Everyone in attendance seemed to agree that nobody had seen anything quite like it before. I was at the bar, a friend was buying me a beer, and I pointed out the comically oversized lateral pulldown bar hanging above the dancefloor. A girl next to me turned and said, "I know! I don't even recognize this place, it doesn't even look like Mighty in here right now." It was quite a feat of creative installation, and somehow managed to top the spectacle of last month's Icee Hot/Honey Soundsystem party at Public Works, which radically altered that space into a dystopian street scene complete with trash cans and a ridiculous number of police lights. Dancers at Mighty did their floorwork amidst a spectacle of strung mesh, beehive barbells, and large, light-studded signs that read "towel boy," "gym bunny," and "steam queen."
Music for the early portion of the night came from Bicep, a London duo known for its worship of '90s-era house music. In this regard Bicep did not disappoint; its set strutted with a peak-ish intensity full of rushing stabs, filter-tweaked breakdowns, and retro samples. The two DJs swapped off, taking turns guiding the room into strobe-shocked drops from center stage. The alarm-bells insanity of Tronco Traxx's "Walk For Me" careened from the speakers. "Damn, this is like some Junior Vasquez shit, it's like arena gay or something. I'm waiting for Derrick to play some handbag tracks for the divas -- clear things out," said a friend. Bicep's set was intense; it played like '90s New York house music as updated for the concerns of today's larger European dance floors. It was extremely fun in a party sense, but it didn't offer much in the way of a larger narrative. Beyond the up-down dynamic of build and drop, there just wasn't much of a sonic narrative tying things together. However, I got the feeling Bicep was going for this kind of sustained energy level on purpose, to set a pre-headliner mood. On cue the room turned green, and Derrick Carter took over.
This is just a casual observation, but house DJs from Chicago tend to go harder than spinners from just about everywhere else. Carter, a Windy City veteran, fit the mold. He opened up his set with a long passage of funked-out tech-house, with heavy basslines that coaxed a deep low-end purr from the subwoofer stacks. The room took on a sharper quality and everything suddenly became cinematic and flashy -- then he dropped a remix of Destiny's Child's "Bug-a-Boo," which threw the room into a fit. Throughout the set he managed to continually push the envelope further, pushing through whatever benchmark for intensity he'd set with the last. Somehow he managed to do this all with a kind of relaxed ease: whenever I looked up at him he was either taking a sip from a continually refreshed cocktail or snapping photos with his cell phone.

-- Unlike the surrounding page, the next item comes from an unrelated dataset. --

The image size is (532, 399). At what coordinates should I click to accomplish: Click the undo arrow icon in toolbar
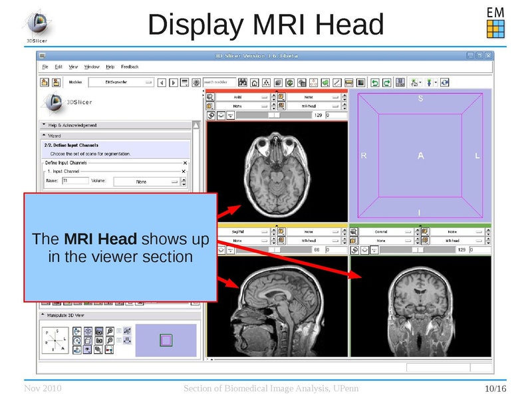point(375,83)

By 3 a.m., the party was still moving at full speed with sound at ear-shredding maximum volume. A predominantly masculine crowd of shirtless dancers sweated it out in circles to pounding disco selections like MSFB's "Love is the Message," the Brother's Johnson's "Stomp," and Jamie 3:26 and Cratebug's "Hit It N Quit It." Carter hand-looped these on the CDJ, doing rough edits on the fly that emphasized small phrases -- like the "They buck like broncos" from Don Armando's 2nd Avenue Rhythm Band's "Deputy of Love." He also worked the filter, throwing out singeing high frequencies that just seemed to add to the mind-flattening sensory bombardment. He got to Diana Ross's "The Boss," which caused people to absolutely lose their minds and scream while fist pumping between choruses.

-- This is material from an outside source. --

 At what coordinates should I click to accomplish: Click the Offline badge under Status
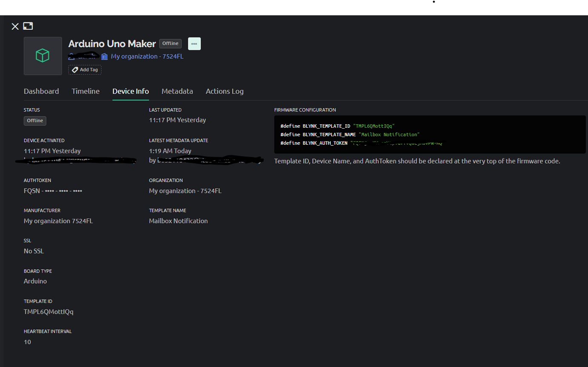point(35,120)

I got hold of my senses momentarily and realized it was after 4 a.m. The club was still completely packed. With headphones in hand, another DJ approached Carter to presumably take over for him. Carter regarded him, but then shook his head, pushed the DJ back, and got right back to what he was doing. Later, I asked one of the promoters when the night might end. "I don't know, he was supposed to finish 30 minutes ago, but I'm not going to be the one to get up there and tell him to stop," the promoter said. And, truth be told, I don't think anyone in that room wanted him to stop either. There was something about the party that was just perfect; it was the kind of thing that felt divorced from reality, like a good feeling that promises to wave off into infinity. I'm not entirely convinced it was just the music, but rather the combination of all factors that led to such an experience: excellent DJs, great sound, good crowd, and, most importantly, ridiculously good decor. I know it sounds trite on paper, but taken as a whole, it was about as close to art as a party experience can get.